Kidney Compensation for Chronic Apnea
When apnea happens repeatedly over weeks and months, the body recruits slower homeostatic systems. Each apneic event causes a brief spike in CO2, which dissolves in blood to form carbonic acid. In someone with severe sleep apnea, these repeated acid loads push blood pH downward (more acidic) during sleep.
The kidneys respond over hours to days by retaining bicarbonate, a natural buffer that neutralizes acid. This bicarbonate stays elevated even during waking hours, partially compensating for the nightly acid burden. The result is that daytime blood tests in people with chronic sleep-related breathing disorders often show higher-than-normal bicarbonate levels, a sign that the kidneys have adjusted their set point to accommodate the recurring respiratory acidosis.
When Homeostatic Responses Cause Harm
The reflexes described above are designed for occasional, brief emergencies. When apnea becomes chronic, these same protective mechanisms start damaging the body. The repeated surges of sympathetic activation and catecholamine release contribute to sustained high blood pressure even during the daytime. The interplay between sympathetic nerve activation, stress hormones, and compounds released by blood vessel walls creates a self-reinforcing cycle of vasoconstriction and elevated blood pressure.

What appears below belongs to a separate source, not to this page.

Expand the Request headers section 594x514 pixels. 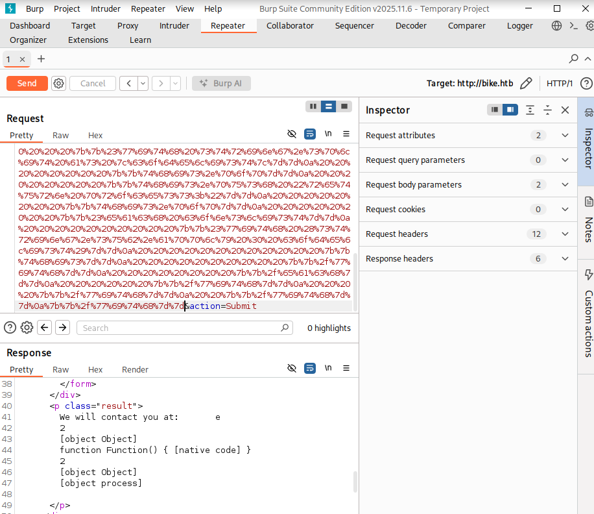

The metabolic toll is equally significant. Intermittent hypoxia, the repeated dips in oxygen that come with each apneic event, impairs insulin sensitivity and damages the insulin-producing cells of the pancreas. Animal studies show that just 14 days of intermittent hypoxia dramatically increases insulin resistance, with one marker of hepatic insulin resistance jumping from 1.4 to 11.5. Pancreatic oxidative stress increases, glucose tolerance deteriorates, and the cells responsible for clearing sugar from the blood become less responsive. Most concerning, even after the intermittent hypoxia stops, insulin resistance and glucose intolerance persist for at least a week, suggesting that the metabolic damage doesn’t simply reverse once breathing normalizes. This helps explain the strong clinical association between obstructive sleep apnea and type 2 diabetes.
In this way, the body’s homeostatic toolkit becomes a source of new problems. The sympathetic surges that protect the brain during a 30-second apnea gradually remodel the cardiovascular system when they fire 40 times an hour. The glucose metabolism disruptions that might be trivial after one bad night compound into metabolic disease over years. The system is doing exactly what it evolved to do. It just wasn’t designed to do it every night for decades.